EXERCISE TEXT START
Table decorations and appetizers, thanks to Mary Casey


Everyone enjoying the food wherever there was room (Right to left: Emily, Mark, Nathan, Daniel, Erik, Lauren, Not pictured: Jessica, Ana, David)




Emily eating in the hammock


We had a fun evening of good food, great company, and plenty of toasting the Irish. Our guests even tolerated a couple of my Irish jokes. It was a fun cultural exchange of a different sort (normally we are learning about Honduran culture and foods) in which I got to explain that the big X on the soda bread comes from the tradition of blessing the bread and everyone discovered how wonderfully potatoes and cabbage go together in Colcannon. David, one of our site mates, even came in a kilt, so what more could we ask for?! We hope you had a wonderful St. Paddy’s Day, wherever you were and that you drank a Guinness for us (we were stuck with one of the Honduran macro-brews). Thanks for all the emails and letters; please keep them coming. And as said in Ireland, Erin Go Braugh!


P.S. We have long been thinking that what our pila needed most was a boat, but it was not until the arrival of the little Irish flags that my mom sent that Dan started making the worthy craft. With some duck lips from the Kellers at the stern, the Irish flag at the helm, and a halved bottle of shampoo as the hull, a more fearsome ship there never was! So here is a picture of the first launch of the most dreaded ship on the high seas, La Pata Irlandesa or The Irish Duck.


Tuesday, March 17, 2009

The Thrill of White Water


The Thrill of White Water

If you were expecting a post about rafting, or for that matter, anything related to water sports, apologies. Shortly after our last post we headed out for a week to construct latrines with a group of volunteers from the United States, most of whom hailed from a church group in the Seattle area. They were definitely a fun group to be with for the week we spent together, and we hope that we were both fun and functional for them, as work partners and in our primary role as translators. For any of you who are map-readers, find the town of Minas de Oro (Gold Mines) in the middle of Honduras, and then head northwest. Contingent upon how detailed a map you’re using, you may or may not see the small community of Agua Blanca. Agua Blanca means White Water in English, but in this case refers to the one time color of the community´s water as opposed to rafts, adrenaline sports, etc. For those of you who aren’t map-readers, find the country of Honduras, located in the middle of Central America, and focus on an arbitrary point in the middle of the country – that should do the trick.

Agua Blanca, a small, picturesque community in the central highlands of the country was our home for a week, during which our group collaborated with community members to construct 36 latrines for the homes that most needed them. For a majority of us this was to be our first foray into latrine construction, and suffice it to say that the week began slowly as our group and the local volunteers and beneficiaries of the project took time to successfully begin their collaboration. In large part due to the language barrier it was difficult for the two groups to quickly and spontaneously communicate with each other, despite Emily and my best efforts as translators. Regardless, the two groups made headway together bit by bit, using a combination of translation, newly acquired Spanish and English vocab, and good old fashioned gestures – after all, it’s not too tough to mimic the motion of hammering – and by the end of our second day of work, even the most fit and strongest of the group were showing a few signs of fatigue. As I expect most who read this can understand, it’s tough to maneuver shovels full of sand and cement, swing hammers, saw rebar and wood, and all beneath a sun than can definitively, albeit temporarily, change one’s complexion in a matter of only a couple hours.
EXERCISE TEXT END
DATA BLOCK START
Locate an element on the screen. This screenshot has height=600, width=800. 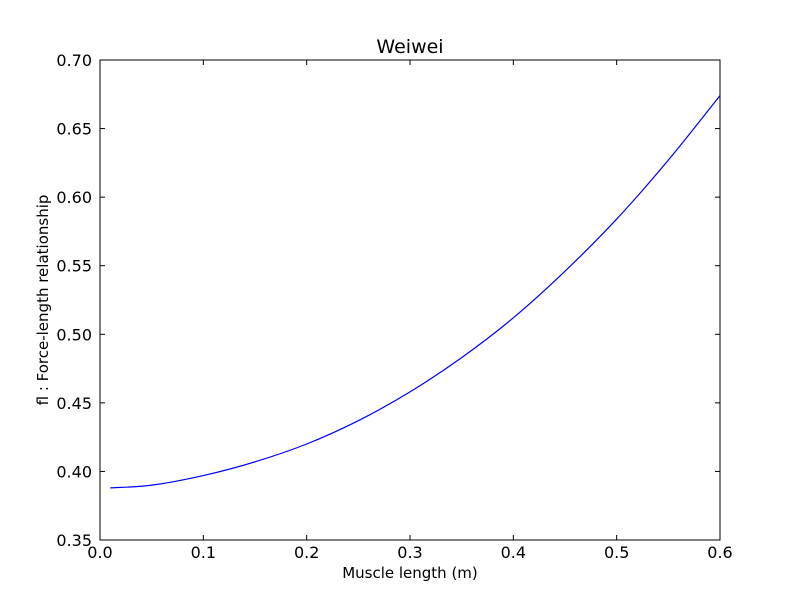
x-tick-label: 0.2 is located at coordinates (306, 552).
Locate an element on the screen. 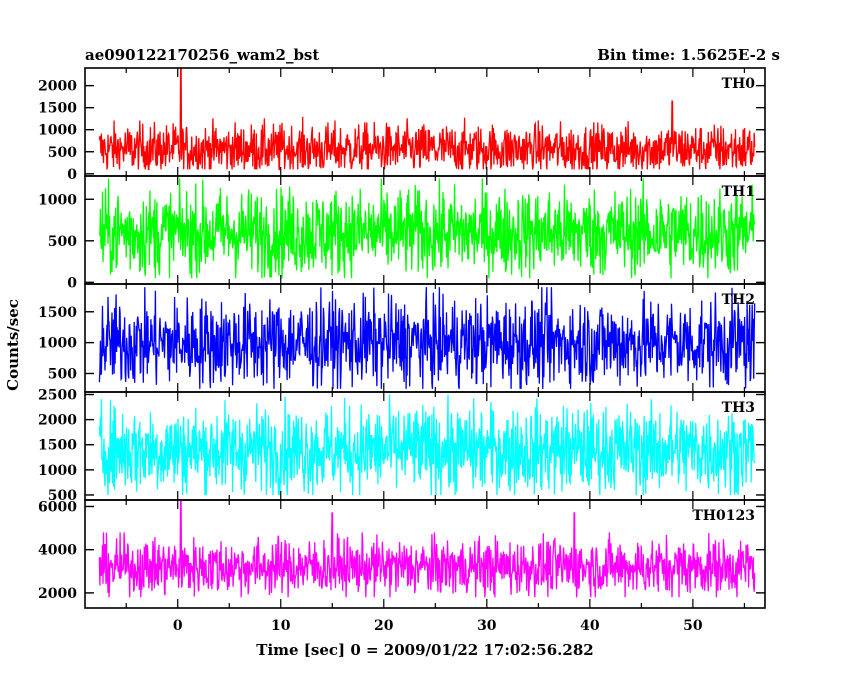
DATA BLOCK END
## REQUIRED TASKS
(a) Please reproduce word for word the part of the Honduras blog post between "We had a fun" and "Erin Go Braugh!", inclusive.
(b) Carry the Honduras blog post forward from its last sentence.
The material above comes from a separate source.

## OUTPUTS IN ORDER
(a)
We had a fun evening of good food, great company, and plenty of toasting the Irish. Our guests even tolerated a couple of my Irish jokes. It was a fun cultural exchange of a different sort (normally we are learning about Honduran culture and foods) in which I got to explain that the big X on the soda bread comes from the tradition of blessing the bread and everyone discovered how wonderfully potatoes and cabbage go together in Colcannon. David, one of our site mates, even came in a kilt, so what more could we ask for?! We hope you had a wonderful St. Paddy’s Day, wherever you were and that you drank a Guinness for us (we were stuck with one of the Honduran macro-brews). Thanks for all the emails and letters; please keep them coming. And as said in Ireland, Erin Go Braugh!

(b)
When mixing cement, make a volcano, fill it
with water, cave in the sides, repeat


For those of you who are unfamiliar with the process of constructing a latrine, we’ll give you a brief description. The families that were to receive latrines were required to have their holes dug before we arrived. The holes needed to be at least 8 feet deep and were roughly 3 feet in diameter, all of which were dug by hand, some of which in particularly rocky terrain. The first step for us was to tapar, or cover, the hole with cement. In order to do so, we placed boards over the hole, placed formwork around the boards, and filled the formwork with rocks and rebar. Two small holes were left in the formwork. The first hole was intended to allow a tube to be connected between the outhouse and the collection hole. Another smaller hole was left in one of the centermost boards to leave space for the tube that we would vertically insert into the hole to serve as an air vent for the collection hole, helping to vent the methane and thereby prevent any accidental bomb construction. Then the cement was mixed by hand – an intricate process needing both finesse and brute strength – and poured into the formwork, covering the rebar and stones.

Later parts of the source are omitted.